Ferdinand de Saussure
Ferdinand de Saussure (1857–1913) was a Swiss linguist whose posthumously published Course in General Linguistics (1916) founded modern structural linguistics and influenced semiotics, anthropology, literary theory, and philosophy. Saussure's key insight — that linguistic signs are arbitrary and that meaning arises from differential relations within a system rather than from reference to external reality — became the foundational method of twentieth-century structuralism.
Saussure distinguished langue (the underlying system of a language) from parole (individual speech acts), and the signifier (sound-image) from the signified (concept). These distinctions established that language is a system of differences rather than a nomenclature of pre-existing ideas.
Saussure and the Philosophy of Systems
Saussure's claim that language is a system of differences rather than a nomenclature of pre-existing ideas is not merely a linguistic thesis. It is a methodological revolution that recurs across twentieth-century thought. The same structural logic — that identity is relational, that meaning is differential, that the whole precedes its parts — appears in Claude Lévi-Strauss's anthropology, Jacques Lacan's psychoanalysis, Louis Althusser's Marxism, and Roland Barthes's semiotics. Each of these thinkers applied the Saussurean method to a new domain, treating social phenomena as languages with their own grammars, their own paradigmatic and syntagmatic axes.

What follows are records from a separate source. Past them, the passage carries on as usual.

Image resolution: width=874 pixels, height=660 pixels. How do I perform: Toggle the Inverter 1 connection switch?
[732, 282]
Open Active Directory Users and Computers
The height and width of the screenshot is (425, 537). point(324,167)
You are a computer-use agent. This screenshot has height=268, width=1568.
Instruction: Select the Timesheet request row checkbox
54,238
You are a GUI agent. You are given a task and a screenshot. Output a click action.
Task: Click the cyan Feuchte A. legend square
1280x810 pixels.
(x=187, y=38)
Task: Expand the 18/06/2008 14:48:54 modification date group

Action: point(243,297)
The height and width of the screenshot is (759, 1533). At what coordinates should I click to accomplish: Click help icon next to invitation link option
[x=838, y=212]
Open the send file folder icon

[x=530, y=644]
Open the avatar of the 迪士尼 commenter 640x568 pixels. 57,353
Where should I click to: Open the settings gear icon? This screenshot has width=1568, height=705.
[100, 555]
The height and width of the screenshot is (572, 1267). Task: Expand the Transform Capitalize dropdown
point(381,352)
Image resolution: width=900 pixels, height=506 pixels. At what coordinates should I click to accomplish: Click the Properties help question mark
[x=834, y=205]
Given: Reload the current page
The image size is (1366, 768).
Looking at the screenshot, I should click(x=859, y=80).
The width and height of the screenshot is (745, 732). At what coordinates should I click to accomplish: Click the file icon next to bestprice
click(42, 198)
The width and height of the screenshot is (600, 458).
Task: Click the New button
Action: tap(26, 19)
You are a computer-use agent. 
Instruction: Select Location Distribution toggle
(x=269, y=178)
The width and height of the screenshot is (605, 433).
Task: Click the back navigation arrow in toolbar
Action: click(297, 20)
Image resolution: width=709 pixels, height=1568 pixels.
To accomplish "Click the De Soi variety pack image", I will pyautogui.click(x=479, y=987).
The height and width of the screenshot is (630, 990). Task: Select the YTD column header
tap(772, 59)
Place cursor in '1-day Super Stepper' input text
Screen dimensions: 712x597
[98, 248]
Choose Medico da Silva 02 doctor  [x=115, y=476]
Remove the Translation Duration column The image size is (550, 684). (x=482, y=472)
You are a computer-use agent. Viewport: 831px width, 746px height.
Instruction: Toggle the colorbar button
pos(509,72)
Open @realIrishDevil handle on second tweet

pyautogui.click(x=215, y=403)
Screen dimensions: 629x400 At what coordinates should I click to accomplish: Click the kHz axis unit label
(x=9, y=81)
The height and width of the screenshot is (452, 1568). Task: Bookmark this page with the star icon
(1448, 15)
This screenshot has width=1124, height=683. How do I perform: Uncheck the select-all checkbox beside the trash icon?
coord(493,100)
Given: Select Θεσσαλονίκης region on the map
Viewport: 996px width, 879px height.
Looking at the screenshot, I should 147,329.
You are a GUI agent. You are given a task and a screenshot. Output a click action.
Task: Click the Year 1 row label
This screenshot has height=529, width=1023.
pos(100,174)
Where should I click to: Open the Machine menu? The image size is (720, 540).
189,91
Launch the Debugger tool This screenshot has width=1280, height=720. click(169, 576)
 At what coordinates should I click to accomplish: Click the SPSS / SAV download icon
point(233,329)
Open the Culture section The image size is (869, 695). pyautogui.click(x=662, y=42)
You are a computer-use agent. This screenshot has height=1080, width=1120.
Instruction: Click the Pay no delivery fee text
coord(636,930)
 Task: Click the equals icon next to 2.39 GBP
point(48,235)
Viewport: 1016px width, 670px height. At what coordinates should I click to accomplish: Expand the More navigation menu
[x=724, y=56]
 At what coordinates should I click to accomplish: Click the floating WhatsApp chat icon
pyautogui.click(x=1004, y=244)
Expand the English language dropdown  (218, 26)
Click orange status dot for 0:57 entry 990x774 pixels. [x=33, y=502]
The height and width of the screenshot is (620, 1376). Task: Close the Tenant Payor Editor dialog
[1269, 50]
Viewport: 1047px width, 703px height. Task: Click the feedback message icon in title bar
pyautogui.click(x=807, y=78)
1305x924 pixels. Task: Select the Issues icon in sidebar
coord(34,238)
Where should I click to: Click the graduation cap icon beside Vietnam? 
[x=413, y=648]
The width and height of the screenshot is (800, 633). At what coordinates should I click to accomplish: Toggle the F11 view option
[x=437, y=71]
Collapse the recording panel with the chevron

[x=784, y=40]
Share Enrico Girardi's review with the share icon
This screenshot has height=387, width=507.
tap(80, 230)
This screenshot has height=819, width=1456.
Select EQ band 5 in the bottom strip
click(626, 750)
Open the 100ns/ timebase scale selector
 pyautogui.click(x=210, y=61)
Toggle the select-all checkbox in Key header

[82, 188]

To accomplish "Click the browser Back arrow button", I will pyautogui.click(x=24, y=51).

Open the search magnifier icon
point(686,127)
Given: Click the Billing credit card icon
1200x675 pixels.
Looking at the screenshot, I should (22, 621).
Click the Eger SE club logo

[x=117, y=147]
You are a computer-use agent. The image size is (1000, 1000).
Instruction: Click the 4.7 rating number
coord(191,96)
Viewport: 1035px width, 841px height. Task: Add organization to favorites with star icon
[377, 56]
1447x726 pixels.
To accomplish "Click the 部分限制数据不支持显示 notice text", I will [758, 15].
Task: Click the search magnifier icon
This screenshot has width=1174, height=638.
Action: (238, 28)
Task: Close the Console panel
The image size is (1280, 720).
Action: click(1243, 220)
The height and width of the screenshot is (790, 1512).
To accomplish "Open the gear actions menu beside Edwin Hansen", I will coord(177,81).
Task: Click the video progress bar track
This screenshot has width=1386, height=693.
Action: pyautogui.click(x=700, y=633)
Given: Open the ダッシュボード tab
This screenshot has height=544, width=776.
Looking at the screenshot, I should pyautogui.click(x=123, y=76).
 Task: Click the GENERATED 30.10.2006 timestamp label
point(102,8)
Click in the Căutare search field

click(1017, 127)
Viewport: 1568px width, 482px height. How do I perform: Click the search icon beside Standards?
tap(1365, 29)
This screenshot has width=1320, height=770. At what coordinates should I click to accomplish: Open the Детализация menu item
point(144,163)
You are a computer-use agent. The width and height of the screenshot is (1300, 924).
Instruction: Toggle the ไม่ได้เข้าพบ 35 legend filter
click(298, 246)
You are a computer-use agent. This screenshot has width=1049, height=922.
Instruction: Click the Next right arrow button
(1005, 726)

The connection to Rudolf Carnap and the Vienna Circle is rarely drawn but illuminating. Both Saussure and Carnap sought to replace metaphysical speculation with structural analysis — Saussure by dissolving the question "what is the true meaning of a word?" into the question "how does this sign differ from other signs in the system?"; Carnap by dissolving ontological questions into questions about linguistic framework choice. Both were anti-essentialists who believed that the structure of the symbolic system determines what can be said within it. The difference is that Saussure's system is historical and social, while Carnap's is logical and artificial. The synthesis — a historically situated logic of symbolic systems — remains unwritten.
The limits of Saussurean structuralism became apparent in the 1960s and 1970s. Post-structuralists like Jacques Derrida argued that the binary oppositions Saussure treated as stable (langue/parole, signifier/signified, synchrony/diachrony) are themselves unstable, perpetually deferred, and haunted by what they exclude. The system of differences, on this reading, is not a closed structure but an open process of differentiation without positive terms. Whether this is a genuine critique or an intensification of Saussure's own logic is itself debated.
Saussure's legacy is not a theory of language but a template for thinking about any domain where meaning emerges from relational structure. The question is not whether structuralism is true — it is clearly partial — but whether any account of symbolic systems can afford to ignore the Saussurean insight that identity is difference and difference is systematic. My own view is that it cannot, and that the widespread disciplinary amnesia about Saussure in contemporary cognitive science and artificial intelligence is not progress but provincialism.